> _What the task asks_
Output exactly, please, the lines of the records below from the one containing "Viewport: 1302px width, 924px" through the final line.

(Stored entries)
- - - - -

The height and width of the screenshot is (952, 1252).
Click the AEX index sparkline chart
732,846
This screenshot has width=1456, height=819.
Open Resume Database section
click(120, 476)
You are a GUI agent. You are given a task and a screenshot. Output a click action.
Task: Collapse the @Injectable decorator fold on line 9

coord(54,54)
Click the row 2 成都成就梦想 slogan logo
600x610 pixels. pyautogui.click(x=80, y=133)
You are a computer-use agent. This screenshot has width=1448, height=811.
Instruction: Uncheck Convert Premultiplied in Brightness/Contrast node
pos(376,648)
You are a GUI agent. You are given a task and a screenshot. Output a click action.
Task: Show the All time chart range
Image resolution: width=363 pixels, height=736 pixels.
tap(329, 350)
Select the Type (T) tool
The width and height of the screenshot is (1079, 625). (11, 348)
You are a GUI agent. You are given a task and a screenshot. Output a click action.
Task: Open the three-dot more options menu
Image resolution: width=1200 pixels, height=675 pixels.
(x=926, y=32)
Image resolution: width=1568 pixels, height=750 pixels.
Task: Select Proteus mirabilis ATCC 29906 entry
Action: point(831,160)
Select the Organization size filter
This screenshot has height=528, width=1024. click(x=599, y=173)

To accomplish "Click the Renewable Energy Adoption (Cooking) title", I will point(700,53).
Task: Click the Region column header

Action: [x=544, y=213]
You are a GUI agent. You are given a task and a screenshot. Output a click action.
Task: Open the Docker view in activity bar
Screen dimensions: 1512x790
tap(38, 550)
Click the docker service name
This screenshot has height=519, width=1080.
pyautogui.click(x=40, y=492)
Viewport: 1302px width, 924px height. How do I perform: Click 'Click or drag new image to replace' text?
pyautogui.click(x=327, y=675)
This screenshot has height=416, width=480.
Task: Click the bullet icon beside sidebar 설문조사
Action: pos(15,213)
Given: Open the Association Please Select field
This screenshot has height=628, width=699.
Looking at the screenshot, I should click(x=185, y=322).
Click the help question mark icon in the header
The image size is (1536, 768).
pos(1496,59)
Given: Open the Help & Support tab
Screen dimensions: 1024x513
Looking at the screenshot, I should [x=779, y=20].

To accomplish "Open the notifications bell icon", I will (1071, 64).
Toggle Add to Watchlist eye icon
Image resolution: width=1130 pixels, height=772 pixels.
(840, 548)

- - - - -

> _Response to the task_
Viewport: 1302px width, 924px height. How do I perform: Click 'Click or drag new image to replace' text?
pyautogui.click(x=327, y=675)
This screenshot has height=416, width=480.
Task: Click the bullet icon beside sidebar 설문조사
Action: pos(15,213)
Given: Open the Association Please Select field
This screenshot has height=628, width=699.
Looking at the screenshot, I should click(x=185, y=322).
Click the help question mark icon in the header
The image size is (1536, 768).
pos(1496,59)
Given: Open the Help & Support tab
Screen dimensions: 1024x513
Looking at the screenshot, I should [x=779, y=20].

To accomplish "Open the notifications bell icon", I will (1071, 64).
Toggle Add to Watchlist eye icon
Image resolution: width=1130 pixels, height=772 pixels.
(840, 548)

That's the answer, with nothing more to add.